[TASK OBJECTIVE] Every record, apart from its pictures, should be repeated exactly.

MATERIAL FOR THIS EXERCISE: Begin

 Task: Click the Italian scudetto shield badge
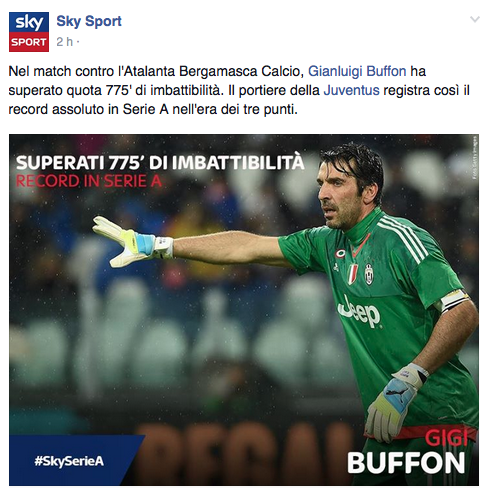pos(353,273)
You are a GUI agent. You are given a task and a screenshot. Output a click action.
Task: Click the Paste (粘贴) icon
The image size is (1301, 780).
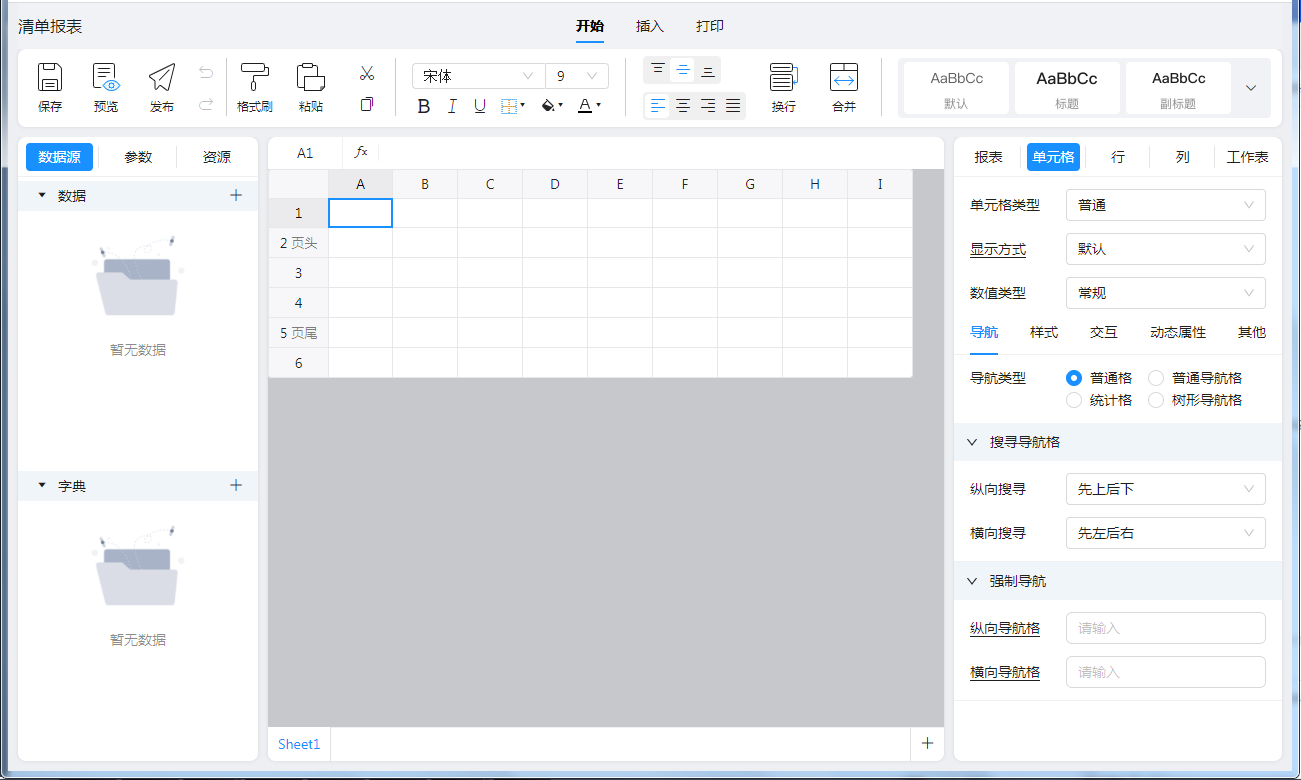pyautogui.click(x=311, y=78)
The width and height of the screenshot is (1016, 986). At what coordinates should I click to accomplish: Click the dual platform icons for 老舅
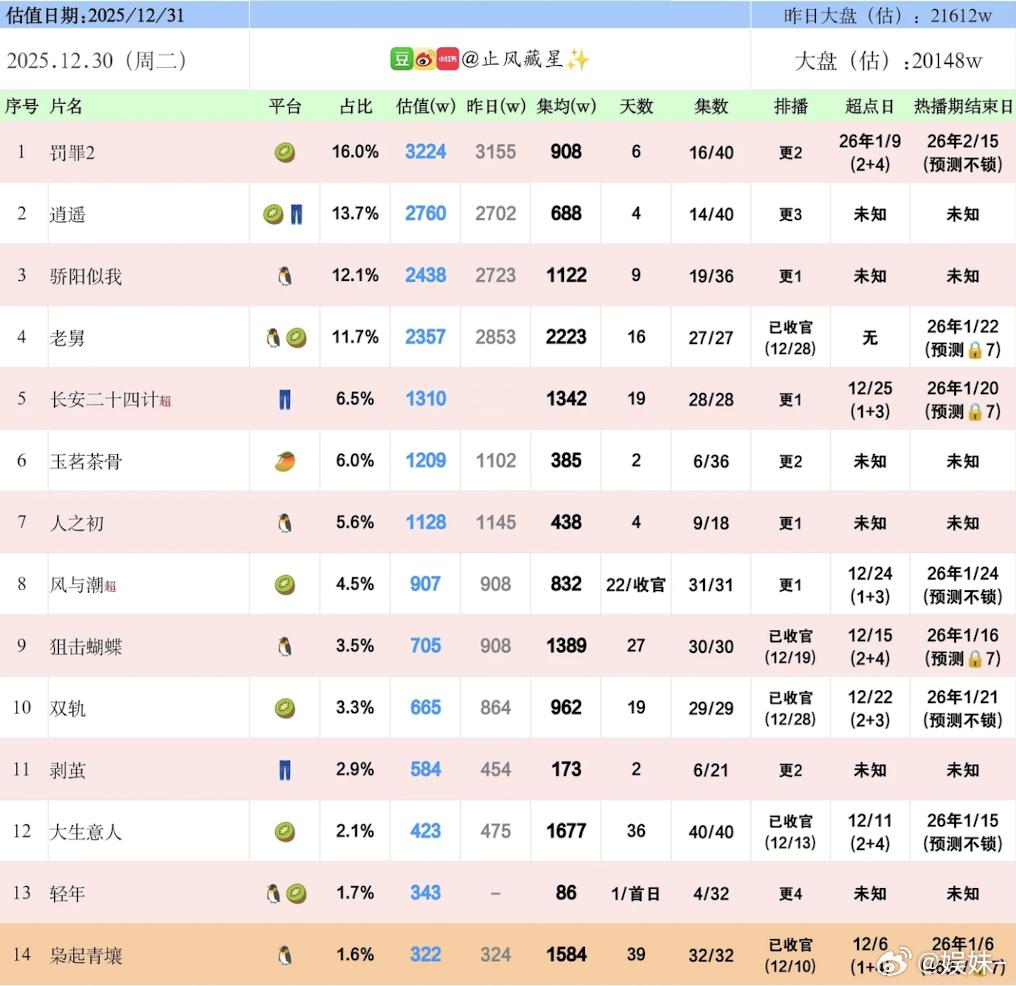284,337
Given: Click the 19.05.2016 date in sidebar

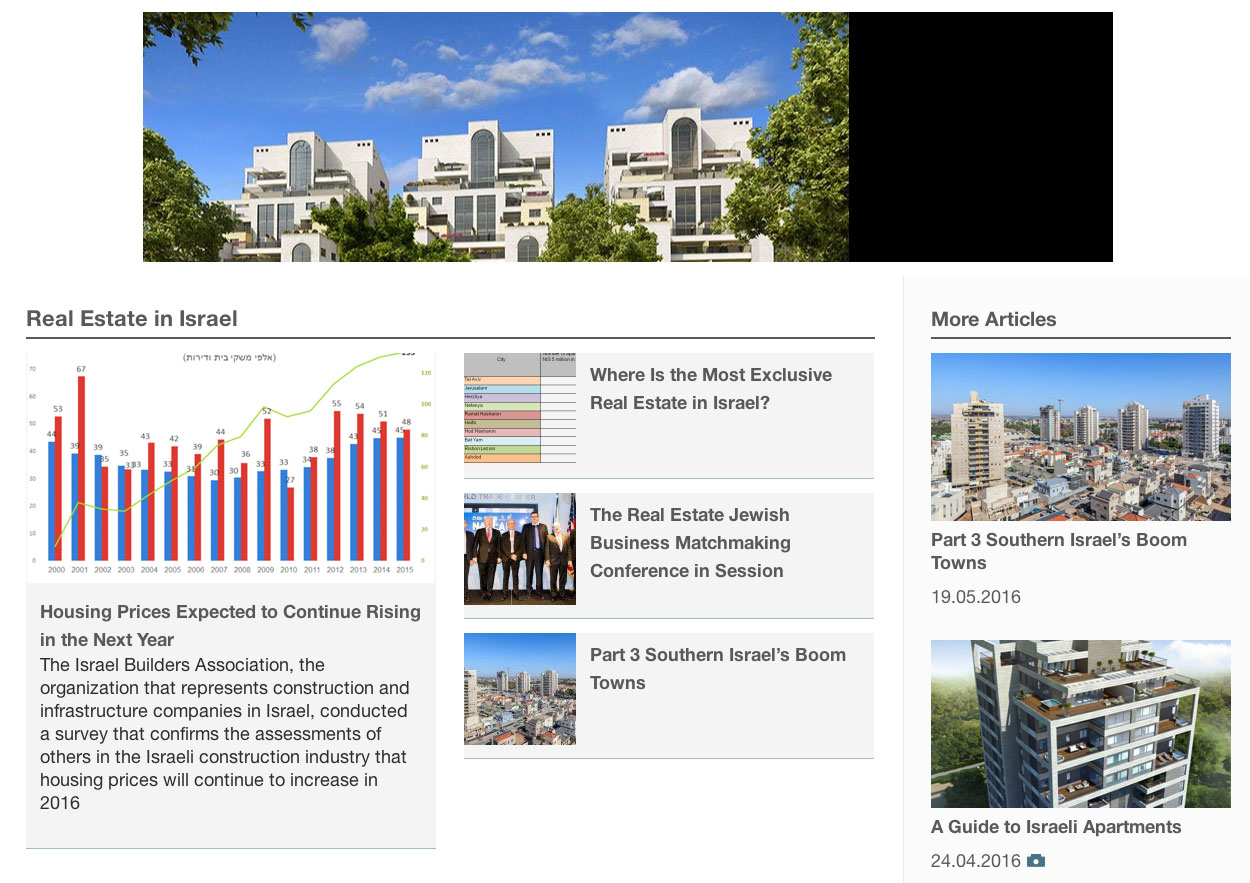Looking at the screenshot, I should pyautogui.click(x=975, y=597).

MATERIAL FOR THIS EXERCISE: End

[RESPONSE TO THIS EXERCISE]
 Task: Click the Italian scudetto shield badge
pos(353,273)
You are a GUI agent. You are given a task and a screenshot. Output a click action.
Task: Click the Paste (粘贴) icon
The image size is (1301, 780).
pyautogui.click(x=311, y=78)
The width and height of the screenshot is (1016, 986). At what coordinates should I click to accomplish: Click the dual platform icons for 老舅
284,337
Given: Click the 19.05.2016 date in sidebar

Looking at the screenshot, I should pyautogui.click(x=975, y=597).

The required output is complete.